Directions for this task - For the entries below, the expected answer is the line with "786x706 pixels. Task: Click", the line with "You are a computer-use agent. Image", and every line between them, exactly as written, and nothing more.
■ ■ ■ ■ ■ ■ ■
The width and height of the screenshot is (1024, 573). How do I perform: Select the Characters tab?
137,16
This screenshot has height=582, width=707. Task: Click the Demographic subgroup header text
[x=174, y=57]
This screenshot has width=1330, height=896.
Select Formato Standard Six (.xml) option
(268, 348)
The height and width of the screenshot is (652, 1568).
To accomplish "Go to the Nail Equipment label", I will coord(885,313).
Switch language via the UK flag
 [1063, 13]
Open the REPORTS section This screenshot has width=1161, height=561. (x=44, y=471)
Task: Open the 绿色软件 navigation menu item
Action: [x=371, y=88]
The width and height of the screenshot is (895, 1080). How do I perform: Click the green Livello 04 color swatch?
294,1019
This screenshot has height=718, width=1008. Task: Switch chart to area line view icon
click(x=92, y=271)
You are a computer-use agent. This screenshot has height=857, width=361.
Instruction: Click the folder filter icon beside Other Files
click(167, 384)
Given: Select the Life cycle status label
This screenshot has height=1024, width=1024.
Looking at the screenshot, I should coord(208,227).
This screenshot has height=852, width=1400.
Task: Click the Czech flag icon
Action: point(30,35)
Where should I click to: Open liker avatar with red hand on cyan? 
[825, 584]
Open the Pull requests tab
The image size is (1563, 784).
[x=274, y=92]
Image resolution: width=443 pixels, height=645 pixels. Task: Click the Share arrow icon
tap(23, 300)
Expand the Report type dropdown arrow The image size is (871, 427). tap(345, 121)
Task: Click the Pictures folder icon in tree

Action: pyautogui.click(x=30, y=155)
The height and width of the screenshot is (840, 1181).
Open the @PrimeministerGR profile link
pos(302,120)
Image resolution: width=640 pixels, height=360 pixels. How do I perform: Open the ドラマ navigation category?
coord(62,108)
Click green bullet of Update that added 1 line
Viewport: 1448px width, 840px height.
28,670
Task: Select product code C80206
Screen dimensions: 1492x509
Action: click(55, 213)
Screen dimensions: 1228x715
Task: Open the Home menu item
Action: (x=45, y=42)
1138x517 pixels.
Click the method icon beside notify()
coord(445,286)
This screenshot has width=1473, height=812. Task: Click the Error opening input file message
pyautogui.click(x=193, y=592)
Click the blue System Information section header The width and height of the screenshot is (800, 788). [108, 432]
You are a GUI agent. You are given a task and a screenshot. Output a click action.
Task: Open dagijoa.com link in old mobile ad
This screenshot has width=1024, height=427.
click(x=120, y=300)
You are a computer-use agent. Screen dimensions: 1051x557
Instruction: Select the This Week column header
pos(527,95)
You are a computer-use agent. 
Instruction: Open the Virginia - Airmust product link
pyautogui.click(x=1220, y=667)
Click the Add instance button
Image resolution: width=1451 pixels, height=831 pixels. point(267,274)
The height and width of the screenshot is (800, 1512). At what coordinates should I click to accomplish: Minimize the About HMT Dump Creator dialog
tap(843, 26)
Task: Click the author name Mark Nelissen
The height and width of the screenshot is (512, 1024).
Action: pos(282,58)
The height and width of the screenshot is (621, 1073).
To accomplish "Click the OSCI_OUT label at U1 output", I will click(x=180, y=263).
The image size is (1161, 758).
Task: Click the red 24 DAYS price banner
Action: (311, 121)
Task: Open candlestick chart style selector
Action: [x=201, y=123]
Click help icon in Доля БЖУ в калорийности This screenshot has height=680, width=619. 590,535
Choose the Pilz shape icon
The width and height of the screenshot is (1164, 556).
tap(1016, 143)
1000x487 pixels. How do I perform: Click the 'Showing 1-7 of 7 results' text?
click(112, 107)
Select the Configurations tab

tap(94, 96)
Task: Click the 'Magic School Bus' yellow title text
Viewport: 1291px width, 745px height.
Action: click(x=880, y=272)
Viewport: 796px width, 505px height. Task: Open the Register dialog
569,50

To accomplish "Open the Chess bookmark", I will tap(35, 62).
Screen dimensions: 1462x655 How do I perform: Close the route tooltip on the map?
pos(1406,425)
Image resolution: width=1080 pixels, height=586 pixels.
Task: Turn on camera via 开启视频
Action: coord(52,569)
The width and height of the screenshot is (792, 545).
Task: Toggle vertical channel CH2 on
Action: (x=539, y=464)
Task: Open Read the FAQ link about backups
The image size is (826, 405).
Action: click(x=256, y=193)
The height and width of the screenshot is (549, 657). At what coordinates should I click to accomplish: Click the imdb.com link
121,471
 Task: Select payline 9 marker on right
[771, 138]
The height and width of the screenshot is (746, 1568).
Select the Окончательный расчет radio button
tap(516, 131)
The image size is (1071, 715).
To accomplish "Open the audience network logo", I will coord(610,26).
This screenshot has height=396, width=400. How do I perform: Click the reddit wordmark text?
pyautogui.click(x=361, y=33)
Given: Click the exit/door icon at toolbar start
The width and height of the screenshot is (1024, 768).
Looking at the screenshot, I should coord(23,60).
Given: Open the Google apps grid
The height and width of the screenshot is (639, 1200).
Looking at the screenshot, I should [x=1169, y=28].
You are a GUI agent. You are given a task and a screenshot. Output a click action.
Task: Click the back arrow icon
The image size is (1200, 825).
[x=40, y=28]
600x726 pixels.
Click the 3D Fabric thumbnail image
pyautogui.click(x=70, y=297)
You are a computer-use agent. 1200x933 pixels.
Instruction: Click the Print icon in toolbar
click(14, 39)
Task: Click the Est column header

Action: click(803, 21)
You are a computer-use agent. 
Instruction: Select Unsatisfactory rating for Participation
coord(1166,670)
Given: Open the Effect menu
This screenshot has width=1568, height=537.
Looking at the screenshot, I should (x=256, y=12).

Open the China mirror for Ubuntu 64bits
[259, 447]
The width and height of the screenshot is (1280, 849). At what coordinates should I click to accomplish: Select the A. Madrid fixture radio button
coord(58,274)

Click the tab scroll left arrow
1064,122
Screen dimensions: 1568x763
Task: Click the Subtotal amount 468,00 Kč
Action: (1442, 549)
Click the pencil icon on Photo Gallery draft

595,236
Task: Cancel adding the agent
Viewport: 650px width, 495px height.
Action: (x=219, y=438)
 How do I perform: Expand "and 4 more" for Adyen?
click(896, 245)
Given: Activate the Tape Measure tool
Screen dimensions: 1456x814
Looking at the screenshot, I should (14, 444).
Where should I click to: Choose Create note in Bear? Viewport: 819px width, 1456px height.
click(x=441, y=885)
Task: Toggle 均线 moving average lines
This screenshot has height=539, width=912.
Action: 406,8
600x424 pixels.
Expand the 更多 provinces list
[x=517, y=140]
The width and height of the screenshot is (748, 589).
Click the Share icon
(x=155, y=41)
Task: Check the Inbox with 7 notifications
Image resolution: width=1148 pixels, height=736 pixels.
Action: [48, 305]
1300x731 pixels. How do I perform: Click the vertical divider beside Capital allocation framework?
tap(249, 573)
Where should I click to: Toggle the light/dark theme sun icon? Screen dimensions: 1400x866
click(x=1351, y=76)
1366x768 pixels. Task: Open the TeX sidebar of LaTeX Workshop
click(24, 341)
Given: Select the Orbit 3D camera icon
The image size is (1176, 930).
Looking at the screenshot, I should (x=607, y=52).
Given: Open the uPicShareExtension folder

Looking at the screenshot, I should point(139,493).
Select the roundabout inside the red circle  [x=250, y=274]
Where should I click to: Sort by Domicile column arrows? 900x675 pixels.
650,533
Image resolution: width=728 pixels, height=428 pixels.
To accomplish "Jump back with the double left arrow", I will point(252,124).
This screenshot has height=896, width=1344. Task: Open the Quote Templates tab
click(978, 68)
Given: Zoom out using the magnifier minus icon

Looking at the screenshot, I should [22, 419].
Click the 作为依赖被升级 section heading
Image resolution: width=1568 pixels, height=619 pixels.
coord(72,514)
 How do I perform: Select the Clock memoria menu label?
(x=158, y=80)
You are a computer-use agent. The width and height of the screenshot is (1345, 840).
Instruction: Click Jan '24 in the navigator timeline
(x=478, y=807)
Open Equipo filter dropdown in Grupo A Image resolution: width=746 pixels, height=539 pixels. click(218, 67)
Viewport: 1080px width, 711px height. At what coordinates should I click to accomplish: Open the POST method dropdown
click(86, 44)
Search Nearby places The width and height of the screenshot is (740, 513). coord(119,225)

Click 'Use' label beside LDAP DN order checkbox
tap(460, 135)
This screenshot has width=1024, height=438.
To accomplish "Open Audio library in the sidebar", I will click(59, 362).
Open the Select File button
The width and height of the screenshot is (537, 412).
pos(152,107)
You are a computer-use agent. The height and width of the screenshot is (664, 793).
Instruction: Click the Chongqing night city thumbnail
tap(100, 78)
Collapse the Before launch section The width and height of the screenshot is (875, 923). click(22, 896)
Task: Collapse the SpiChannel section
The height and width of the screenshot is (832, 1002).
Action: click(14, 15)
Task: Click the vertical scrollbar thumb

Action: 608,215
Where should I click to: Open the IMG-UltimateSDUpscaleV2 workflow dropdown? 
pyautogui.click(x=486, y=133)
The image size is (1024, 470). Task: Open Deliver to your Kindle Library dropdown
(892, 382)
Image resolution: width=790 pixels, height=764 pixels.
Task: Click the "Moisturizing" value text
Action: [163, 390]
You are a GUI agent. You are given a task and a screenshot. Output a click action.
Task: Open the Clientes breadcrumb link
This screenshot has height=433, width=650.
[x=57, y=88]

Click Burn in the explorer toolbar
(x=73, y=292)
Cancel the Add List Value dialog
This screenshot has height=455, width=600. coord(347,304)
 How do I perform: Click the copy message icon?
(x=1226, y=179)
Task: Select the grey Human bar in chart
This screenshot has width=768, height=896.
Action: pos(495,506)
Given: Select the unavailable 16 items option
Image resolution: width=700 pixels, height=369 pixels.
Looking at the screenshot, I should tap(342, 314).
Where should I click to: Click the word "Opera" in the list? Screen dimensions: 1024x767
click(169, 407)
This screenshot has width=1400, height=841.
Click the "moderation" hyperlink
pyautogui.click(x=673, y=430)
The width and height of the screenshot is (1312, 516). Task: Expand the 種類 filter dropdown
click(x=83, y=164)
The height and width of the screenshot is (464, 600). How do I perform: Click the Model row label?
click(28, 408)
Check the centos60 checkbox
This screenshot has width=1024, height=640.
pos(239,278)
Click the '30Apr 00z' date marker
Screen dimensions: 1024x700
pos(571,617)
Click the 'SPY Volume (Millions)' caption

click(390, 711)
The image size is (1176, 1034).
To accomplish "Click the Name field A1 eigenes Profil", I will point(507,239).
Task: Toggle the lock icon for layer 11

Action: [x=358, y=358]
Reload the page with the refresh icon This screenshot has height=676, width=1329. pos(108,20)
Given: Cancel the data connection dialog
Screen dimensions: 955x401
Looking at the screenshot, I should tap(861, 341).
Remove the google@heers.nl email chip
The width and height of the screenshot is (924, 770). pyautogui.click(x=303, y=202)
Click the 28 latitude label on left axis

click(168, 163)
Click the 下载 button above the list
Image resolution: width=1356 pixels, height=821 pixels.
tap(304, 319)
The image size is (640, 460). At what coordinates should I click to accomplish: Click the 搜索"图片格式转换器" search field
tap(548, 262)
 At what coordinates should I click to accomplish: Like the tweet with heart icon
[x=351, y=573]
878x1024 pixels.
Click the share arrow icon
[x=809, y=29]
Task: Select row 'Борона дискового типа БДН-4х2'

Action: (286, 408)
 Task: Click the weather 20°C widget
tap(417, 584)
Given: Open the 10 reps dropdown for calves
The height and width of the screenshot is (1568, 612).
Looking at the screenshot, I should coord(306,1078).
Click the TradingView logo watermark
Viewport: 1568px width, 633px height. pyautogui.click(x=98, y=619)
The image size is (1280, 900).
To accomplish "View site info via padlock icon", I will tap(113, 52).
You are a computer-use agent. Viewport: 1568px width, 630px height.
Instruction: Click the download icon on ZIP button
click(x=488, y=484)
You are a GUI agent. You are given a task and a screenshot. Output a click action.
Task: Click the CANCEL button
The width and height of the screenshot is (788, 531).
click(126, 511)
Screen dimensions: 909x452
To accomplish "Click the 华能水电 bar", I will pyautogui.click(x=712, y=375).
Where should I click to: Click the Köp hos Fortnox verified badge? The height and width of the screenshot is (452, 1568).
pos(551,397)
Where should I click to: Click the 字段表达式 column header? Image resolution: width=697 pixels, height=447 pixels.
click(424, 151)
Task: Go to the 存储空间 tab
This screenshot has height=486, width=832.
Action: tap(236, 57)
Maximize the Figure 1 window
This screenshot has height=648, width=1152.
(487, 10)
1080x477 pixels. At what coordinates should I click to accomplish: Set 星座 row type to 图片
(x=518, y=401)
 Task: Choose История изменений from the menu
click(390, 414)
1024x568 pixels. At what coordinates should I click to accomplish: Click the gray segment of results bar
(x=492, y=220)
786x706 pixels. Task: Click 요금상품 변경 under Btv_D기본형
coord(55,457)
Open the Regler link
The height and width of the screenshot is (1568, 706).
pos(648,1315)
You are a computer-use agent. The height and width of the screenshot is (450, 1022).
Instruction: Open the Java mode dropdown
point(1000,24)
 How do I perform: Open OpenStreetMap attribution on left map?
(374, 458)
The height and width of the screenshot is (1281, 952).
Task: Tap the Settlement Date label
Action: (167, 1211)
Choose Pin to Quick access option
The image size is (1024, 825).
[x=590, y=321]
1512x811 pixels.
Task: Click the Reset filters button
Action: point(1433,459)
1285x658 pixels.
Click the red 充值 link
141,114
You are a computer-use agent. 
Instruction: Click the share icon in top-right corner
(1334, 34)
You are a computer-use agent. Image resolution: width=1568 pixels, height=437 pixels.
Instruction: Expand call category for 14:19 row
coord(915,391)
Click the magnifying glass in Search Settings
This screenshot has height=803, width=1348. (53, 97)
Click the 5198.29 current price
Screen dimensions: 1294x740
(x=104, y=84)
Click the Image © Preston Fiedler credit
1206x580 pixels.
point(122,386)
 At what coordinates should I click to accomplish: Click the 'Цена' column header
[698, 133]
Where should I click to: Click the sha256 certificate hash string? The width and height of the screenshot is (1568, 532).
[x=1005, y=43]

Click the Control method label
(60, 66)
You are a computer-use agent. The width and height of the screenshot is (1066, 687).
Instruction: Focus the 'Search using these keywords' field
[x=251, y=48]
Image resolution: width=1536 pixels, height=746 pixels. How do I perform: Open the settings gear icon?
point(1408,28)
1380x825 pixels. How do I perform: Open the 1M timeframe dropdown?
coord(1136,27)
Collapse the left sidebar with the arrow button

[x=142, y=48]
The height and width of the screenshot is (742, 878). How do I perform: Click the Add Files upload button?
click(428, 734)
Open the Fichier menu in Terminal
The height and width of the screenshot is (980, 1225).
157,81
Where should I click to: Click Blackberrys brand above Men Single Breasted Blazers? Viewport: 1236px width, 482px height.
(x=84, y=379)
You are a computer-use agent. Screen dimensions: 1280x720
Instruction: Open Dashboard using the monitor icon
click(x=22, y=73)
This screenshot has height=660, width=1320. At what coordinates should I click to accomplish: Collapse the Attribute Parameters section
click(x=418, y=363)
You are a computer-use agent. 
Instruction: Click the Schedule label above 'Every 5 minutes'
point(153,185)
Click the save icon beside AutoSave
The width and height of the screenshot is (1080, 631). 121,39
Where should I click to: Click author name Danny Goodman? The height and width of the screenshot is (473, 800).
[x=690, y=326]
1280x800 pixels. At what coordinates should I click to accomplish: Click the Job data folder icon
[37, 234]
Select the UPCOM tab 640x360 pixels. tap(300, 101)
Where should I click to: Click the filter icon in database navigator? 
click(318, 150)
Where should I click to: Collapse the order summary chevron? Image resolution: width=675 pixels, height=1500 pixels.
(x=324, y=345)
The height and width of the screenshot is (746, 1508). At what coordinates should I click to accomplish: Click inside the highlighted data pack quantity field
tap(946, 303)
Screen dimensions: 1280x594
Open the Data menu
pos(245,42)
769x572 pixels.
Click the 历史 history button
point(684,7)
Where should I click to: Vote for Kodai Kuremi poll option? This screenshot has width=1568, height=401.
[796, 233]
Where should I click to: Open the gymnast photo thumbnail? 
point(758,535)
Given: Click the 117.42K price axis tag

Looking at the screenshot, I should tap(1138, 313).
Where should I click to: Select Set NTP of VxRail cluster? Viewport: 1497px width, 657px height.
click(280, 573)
■ ■ ■ ■ ■ ■ ■
Output for this task -
786x706 pixels. Task: Click 요금상품 변경 under Btv_D기본형
coord(55,457)
Open the Regler link
The height and width of the screenshot is (1568, 706).
pos(648,1315)
You are a computer-use agent. The height and width of the screenshot is (450, 1022).
Instruction: Open the Java mode dropdown
point(1000,24)
 How do I perform: Open OpenStreetMap attribution on left map?
(374, 458)
The height and width of the screenshot is (1281, 952).
Task: Tap the Settlement Date label
Action: (167, 1211)
Choose Pin to Quick access option
The image size is (1024, 825).
[x=590, y=321]
1512x811 pixels.
Task: Click the Reset filters button
Action: point(1433,459)
1285x658 pixels.
Click the red 充值 link
141,114
You are a computer-use agent. 
Instruction: Click the share icon in top-right corner
(1334, 34)
You are a computer-use agent. Image resolution: width=1568 pixels, height=437 pixels.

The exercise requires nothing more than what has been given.